Monday, March 3, 2008

An Example of Information Design

Let's say we're designing an attrition (attrition is when a customer leaves a company) system. When a customer call customer care, we give the representative a recommendation. We have a lot of options:
  1. We can't ever know exactly who is going to leave so let's not address the problem.
  2. Have an overall policy that treats all customers exactly the same.
  3. Present an attrition score to the customer representative.
  4. Present an attrition threat flag to the customer representative.
  5. Give a graded response with reasons and some specific recommendations to the representative.
Depending on the company any one of the solutions may be appropriate.

If a company is going through a period of low attrition, ignoring attrition may be the best response. There can easily be more important problems for an organization to worry about. I have seen this happen in companies where attrition has been a critical focus of the company: the incremental effect of a new attrition-focused system is small. However, if attrition is a problem in the company (1) can be a foolish approach. It is usually impossible to tell who exactly is going to leave but good analytic design can tell you how to make bets and get a good return on your efforts.

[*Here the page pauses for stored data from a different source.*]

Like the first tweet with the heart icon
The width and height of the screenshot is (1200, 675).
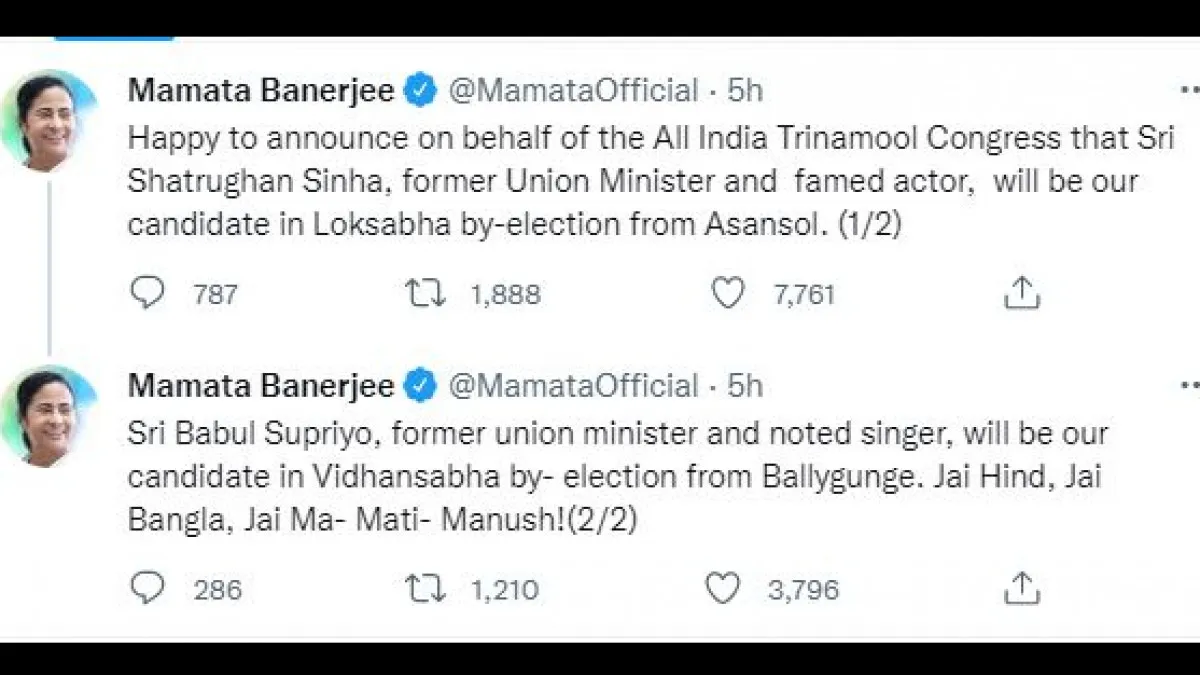(x=728, y=292)
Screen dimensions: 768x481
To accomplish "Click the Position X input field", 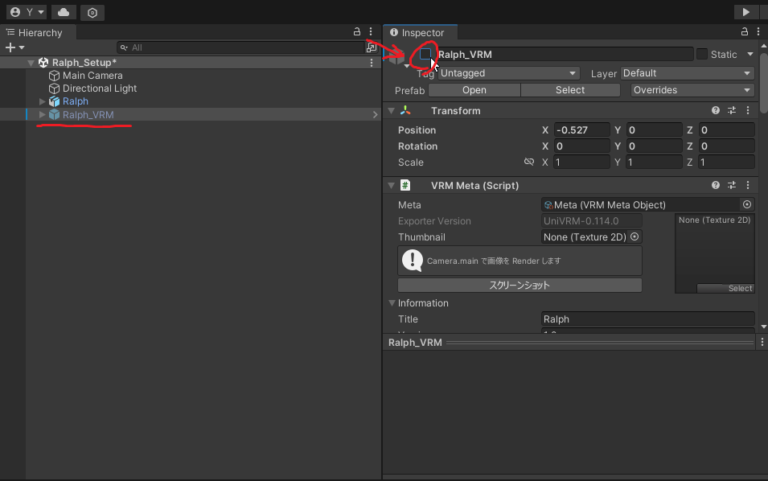I will (581, 130).
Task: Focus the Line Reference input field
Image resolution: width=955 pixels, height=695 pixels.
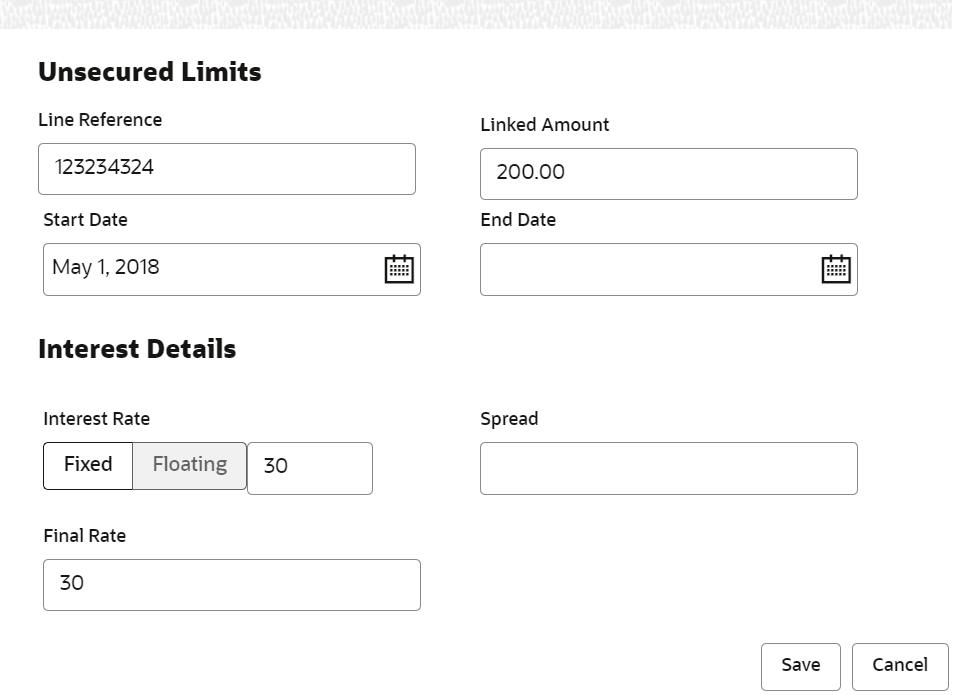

Solution (2) is what companies usually do, and if the policy is well thought out this can be sufficient.

Solutions (3) and (4), while apparently more sophisticated that solutions (1) and (2) are asking for trouble, How are service representatives supposed to interpret the data they are given? If we give customer service representatives a raw score without guidance, then good representatives will worry about their interpretations and the attrition score will become a source of stress. If we give an “Attrition Threat: Yes / No” flag, then we've lost the ability to distinguish between a slight risk and a substantial risk. we'll be giving the representatives clear guidance but that guidance probably not be appropriate and the company will be worse off than if they had no policy.

What we want to do is solution (5): break the base down into segments with guidance and insight in each segment, making sure that our intervention is appropriate and effective in every case.

Still, there are lots of right and wrong ways of doing this -- more tomorrow.